November 23, 2015 by Canadian Underwriter
Global professional services company Towers Watson announced on Monday that it has issued a letter to stockholders urging them to support the merger with Willis Group Holdings.
Last week, Willis announced that it had adjourned an Extraordinary General Meeting on the proposed merger. This followed Towers Watson’s decision to adjourn a Special Meeting of stockholders to provide additional time for its shareholders to vote.
On Friday, Towers Watson announced an amended merger agreement with Willis, Towers Watson noted in a press release on Monday. Under the terms of the amended agreement, which was unanimously approved by the Towers Watson board of directors, the one-time cash dividend to be paid to Towers Watson stockholders will be increased to $10 per Towers Watson share. Towers Watson said in the release that “it does not expect any further increase in the pre-merger special dividend and Willis has stated it will not agree to any further increase.”
Towers Watson has adjourned the special meeting until Dec. 11 to allow stockholders additional time to evaluate the amended merger agreement. Towers Watson stockholders of record as of the close of business on Oct. 1 will be entitled to vote at the special meeting.
“Following the merger, Towers Watson stockholders will have an approximately 49.9% ownership interest in a leading integrated global advisory, broking and solutions firm that is expected to deliver approximately US$4.7 billion in total incremental value to stockholders through a combination of cost savings, revenue synergies and tax efficiencies,” the letter said.
The combined company is also expected to generate between US$375 and US$675 million in incremental annual revenue in its healthcare exchange, large market property & casualty insurance broking, and global benefits consulting business.
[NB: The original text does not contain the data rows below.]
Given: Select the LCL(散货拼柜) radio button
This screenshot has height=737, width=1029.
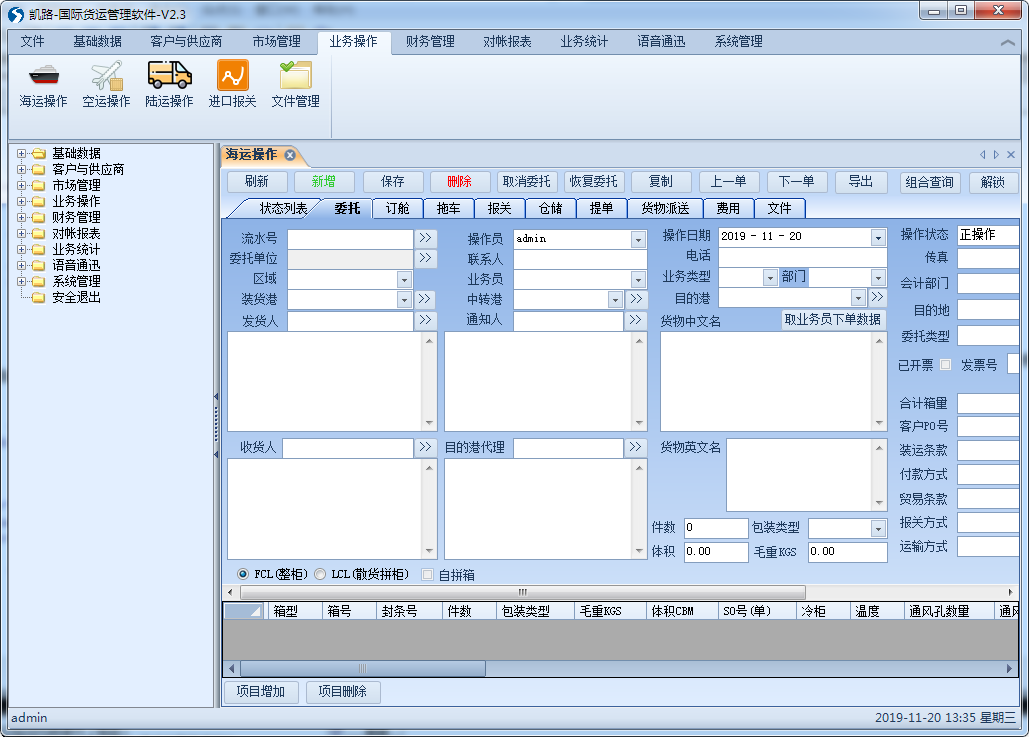Looking at the screenshot, I should [320, 574].
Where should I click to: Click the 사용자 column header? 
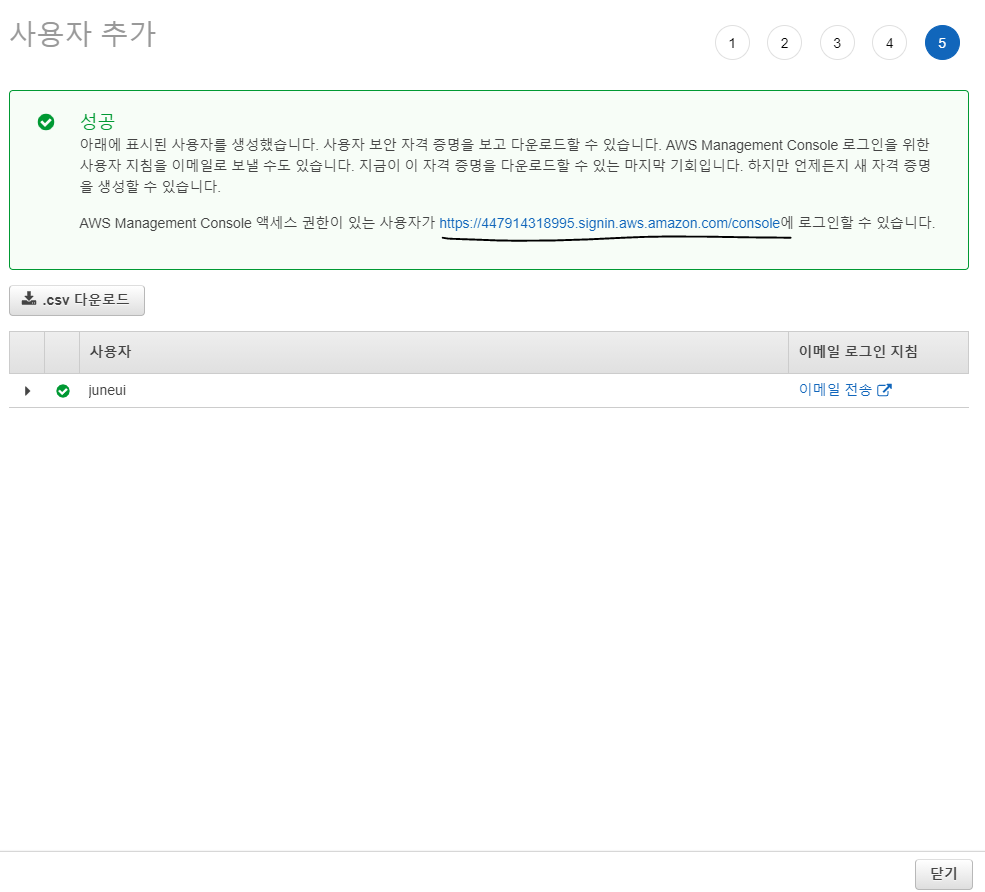[110, 352]
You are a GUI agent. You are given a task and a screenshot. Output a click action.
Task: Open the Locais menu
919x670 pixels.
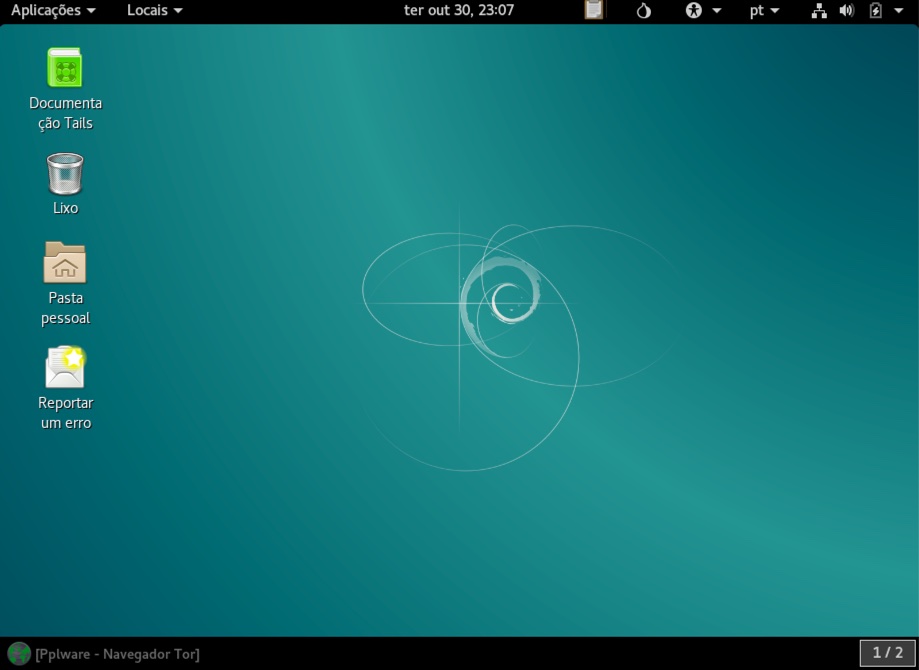click(x=154, y=10)
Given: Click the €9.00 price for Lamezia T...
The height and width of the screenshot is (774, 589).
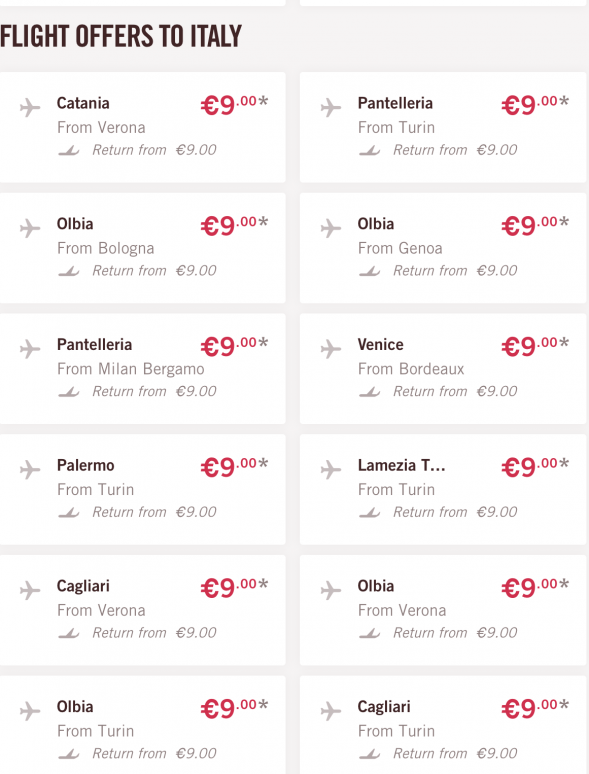Looking at the screenshot, I should (x=535, y=466).
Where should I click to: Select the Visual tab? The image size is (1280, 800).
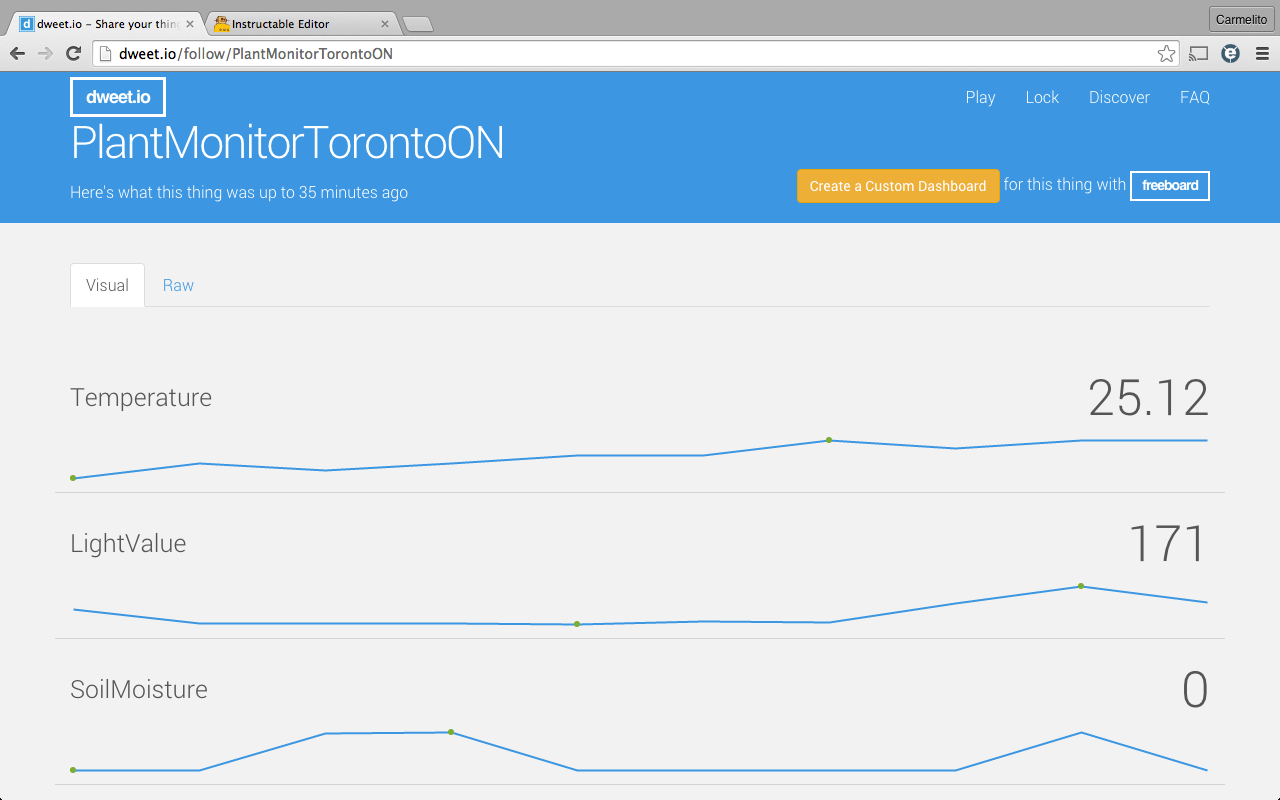107,286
The companies also project annual cost savings of between US$100 and US$125 million, and a further US$75 million in annual tax savings.
The Towers Watson board “remains confident the Towers Watson/Willis merger is in the best interest of all stockholders and unanimously recommends that you vote “FOR” the approval and adoption of the amended merger agreement and related proposals,” the letter said, adding that not voting or abstaining will have the same effect as a vote against the merger.